Masters and servants
Anna Edes by Dezső Kosztolányi 1926 French title: Anna la douce
For July our book club read Anna Edes by Dezső Kosztolányi and Passage à L’Est decided to re-read it along with us. You can find her billet here. (spoilers) This is my third novel Dezső Kosztolányi, after Skylark and Le cerf-volant d’or.
We’re in Budapest in 1919. The novel opens with the flight by plane of the communist leader Béla Kun. He governed Hungary from March to July 1919 and he leaves the country with a lot of jewels in his pockets. The end of this short communist period in Budapest is the start of another part of Kornél Vizy’s life as a civil servant. The city is coming out of a miserable time and Vizy’s house, as a bourgeois house, has been occupied by the new power. The caretaker of his house, Ficsor, supported the Bolsheviks and is now in a delicate position towards the inhabitants of the house and needs to make himself useful to the soon-to-be powerful Vizy.

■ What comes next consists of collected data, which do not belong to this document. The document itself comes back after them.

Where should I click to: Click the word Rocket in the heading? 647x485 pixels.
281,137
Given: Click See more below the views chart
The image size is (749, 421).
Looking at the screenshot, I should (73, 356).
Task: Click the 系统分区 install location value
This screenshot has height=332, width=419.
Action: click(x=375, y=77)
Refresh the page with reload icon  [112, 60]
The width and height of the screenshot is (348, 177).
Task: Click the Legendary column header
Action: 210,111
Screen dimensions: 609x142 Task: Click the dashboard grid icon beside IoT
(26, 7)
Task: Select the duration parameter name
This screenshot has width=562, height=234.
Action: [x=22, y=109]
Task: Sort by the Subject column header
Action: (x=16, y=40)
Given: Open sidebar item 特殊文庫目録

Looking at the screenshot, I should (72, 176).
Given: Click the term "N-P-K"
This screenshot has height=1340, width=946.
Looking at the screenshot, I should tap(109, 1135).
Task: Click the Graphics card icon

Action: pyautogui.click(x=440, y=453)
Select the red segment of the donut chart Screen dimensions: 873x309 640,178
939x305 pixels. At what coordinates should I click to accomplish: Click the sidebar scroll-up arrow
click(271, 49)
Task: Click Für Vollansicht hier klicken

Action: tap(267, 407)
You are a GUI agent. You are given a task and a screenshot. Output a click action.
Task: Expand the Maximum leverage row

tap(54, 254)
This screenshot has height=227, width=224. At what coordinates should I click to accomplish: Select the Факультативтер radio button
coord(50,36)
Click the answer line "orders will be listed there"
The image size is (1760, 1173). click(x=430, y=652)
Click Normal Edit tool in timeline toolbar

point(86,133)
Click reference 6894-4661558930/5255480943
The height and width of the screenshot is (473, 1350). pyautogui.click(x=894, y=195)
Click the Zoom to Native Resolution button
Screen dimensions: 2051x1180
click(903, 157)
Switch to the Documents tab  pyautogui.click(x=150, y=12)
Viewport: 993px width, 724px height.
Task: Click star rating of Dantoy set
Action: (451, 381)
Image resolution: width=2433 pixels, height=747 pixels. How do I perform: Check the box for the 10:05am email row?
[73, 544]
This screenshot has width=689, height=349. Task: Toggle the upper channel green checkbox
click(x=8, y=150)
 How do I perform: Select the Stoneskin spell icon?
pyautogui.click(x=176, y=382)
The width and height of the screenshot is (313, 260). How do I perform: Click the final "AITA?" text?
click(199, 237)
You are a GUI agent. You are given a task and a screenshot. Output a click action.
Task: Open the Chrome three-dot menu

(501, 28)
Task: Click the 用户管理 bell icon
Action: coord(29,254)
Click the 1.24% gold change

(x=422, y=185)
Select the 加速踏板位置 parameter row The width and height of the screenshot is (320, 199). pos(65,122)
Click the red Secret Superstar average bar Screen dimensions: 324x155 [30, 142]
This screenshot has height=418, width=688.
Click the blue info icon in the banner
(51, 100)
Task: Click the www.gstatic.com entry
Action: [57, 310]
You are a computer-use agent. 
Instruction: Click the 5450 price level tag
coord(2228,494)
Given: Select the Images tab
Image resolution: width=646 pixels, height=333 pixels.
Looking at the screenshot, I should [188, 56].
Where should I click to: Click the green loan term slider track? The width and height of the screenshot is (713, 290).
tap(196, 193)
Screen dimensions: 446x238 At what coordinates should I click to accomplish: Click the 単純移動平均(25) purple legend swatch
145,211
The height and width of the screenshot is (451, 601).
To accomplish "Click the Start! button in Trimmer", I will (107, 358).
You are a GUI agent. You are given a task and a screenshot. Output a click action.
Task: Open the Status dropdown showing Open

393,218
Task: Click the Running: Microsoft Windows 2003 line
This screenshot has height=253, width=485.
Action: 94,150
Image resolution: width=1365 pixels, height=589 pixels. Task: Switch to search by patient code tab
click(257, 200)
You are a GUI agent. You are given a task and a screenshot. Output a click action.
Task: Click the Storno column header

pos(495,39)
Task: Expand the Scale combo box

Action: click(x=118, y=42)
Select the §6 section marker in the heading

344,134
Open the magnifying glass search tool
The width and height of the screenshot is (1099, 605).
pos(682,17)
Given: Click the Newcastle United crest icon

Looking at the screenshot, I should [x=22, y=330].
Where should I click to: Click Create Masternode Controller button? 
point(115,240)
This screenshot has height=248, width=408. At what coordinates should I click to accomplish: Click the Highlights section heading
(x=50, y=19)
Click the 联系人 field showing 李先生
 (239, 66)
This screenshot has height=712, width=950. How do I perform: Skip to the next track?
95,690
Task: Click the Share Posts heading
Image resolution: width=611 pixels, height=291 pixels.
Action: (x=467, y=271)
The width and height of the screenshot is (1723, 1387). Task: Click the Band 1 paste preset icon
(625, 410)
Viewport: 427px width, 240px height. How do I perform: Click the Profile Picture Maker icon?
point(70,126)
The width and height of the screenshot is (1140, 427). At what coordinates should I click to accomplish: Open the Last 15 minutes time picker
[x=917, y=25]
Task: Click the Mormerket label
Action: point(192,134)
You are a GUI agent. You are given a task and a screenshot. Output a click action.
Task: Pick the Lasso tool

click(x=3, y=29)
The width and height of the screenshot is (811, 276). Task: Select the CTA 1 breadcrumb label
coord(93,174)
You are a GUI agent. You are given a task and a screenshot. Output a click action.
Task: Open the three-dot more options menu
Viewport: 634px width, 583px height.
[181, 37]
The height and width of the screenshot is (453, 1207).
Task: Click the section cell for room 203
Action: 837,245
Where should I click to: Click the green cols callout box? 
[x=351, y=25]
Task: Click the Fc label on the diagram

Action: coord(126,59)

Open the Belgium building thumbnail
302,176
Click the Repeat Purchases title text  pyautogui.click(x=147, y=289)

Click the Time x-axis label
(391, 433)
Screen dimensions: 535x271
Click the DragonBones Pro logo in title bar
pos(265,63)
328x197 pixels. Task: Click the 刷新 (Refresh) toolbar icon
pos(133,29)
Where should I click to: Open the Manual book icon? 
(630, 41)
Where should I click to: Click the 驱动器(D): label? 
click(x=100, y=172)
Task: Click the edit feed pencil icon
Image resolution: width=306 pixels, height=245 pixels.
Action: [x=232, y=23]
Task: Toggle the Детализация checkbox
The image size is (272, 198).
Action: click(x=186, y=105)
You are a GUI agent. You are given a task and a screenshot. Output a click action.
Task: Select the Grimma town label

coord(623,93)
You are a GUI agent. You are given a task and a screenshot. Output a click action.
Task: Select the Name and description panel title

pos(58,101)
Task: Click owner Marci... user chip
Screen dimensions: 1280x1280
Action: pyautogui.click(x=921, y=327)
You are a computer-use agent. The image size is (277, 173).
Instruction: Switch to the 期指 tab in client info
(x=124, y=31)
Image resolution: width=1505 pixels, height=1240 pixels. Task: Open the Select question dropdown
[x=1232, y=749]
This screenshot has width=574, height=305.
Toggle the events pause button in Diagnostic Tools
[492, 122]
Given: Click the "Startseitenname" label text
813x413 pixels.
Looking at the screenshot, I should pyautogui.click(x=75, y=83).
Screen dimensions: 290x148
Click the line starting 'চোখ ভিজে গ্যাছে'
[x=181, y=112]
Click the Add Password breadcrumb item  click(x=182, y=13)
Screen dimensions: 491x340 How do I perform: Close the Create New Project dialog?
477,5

Mrs Vizy is a housewife, still grieving the untimely death of her only daughter. She has nothing better to do than take care of the house and pick at her servant. The current one, Katitza crystallises all the faults a servant could have in Mrs Vizy’s eyes: she eats too much, she’s insolent, she likes to go out with men and she doesn’t respect curfew. Mrs Vizy complains, and complains and complains.
Ficsor must redeem himself for being a communist and decides to provide Mrs Vizy with a new servant, his young acquaintance Anna Édes, or the sweet Anna, since Édes means sweet in Hungarian. She’s currently rather happy with her employment at a widower’s house because she watches two small children. She’s reluctant to leave but Ficsor brings her back to Mrs Vizy. And Anna is the perfect servant. She doesn’t go out, doesn’t steal, doesn’t eat much and works, works, works. A curious relationship grows between Anna and Mrs Vizy but no warm feelings are exchanged. Anna is tamed but doesn’t say much. Nobody really knows what she thinks and according to appearances, she’s the best servant ever. What will become of that?
In Anna Édes, Kosztolányi pursues two aims. He pictures the condition of servants in the Hungarian bourgeoisie at the time. And what he pictures is exactly what Sándor Márai describes in Confession d’un bourgeois. Servants slept in the kitchen, they had dirty bedclothes, they were poorly paid and were supposed to be happy to get bed and board. They were treated like animals or machines and there was no affection. The mistresses always suspected them to steal and complains about servants were common topic of discussion among bourgeois housewives. Márai says they were not better treated in aristocratic houses but at least aristocrats wouldn’t let go an elderly servant and considered them as part of the family.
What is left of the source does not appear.